- [STUDY MATERIAL]:
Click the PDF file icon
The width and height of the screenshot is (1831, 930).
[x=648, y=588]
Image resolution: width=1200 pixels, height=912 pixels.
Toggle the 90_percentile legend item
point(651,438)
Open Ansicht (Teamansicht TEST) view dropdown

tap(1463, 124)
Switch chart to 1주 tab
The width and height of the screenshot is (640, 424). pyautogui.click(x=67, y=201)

- [EXERCISE AIM]:
Copy exactly the lines from the one containing "Image resolution: width=1200" through the last line of the records, both included, and nothing else.

- [ANSWER TO THE EXERCISE]:
Image resolution: width=1200 pixels, height=912 pixels.
Toggle the 90_percentile legend item
point(651,438)
Open Ansicht (Teamansicht TEST) view dropdown

tap(1463, 124)
Switch chart to 1주 tab
The width and height of the screenshot is (640, 424). pyautogui.click(x=67, y=201)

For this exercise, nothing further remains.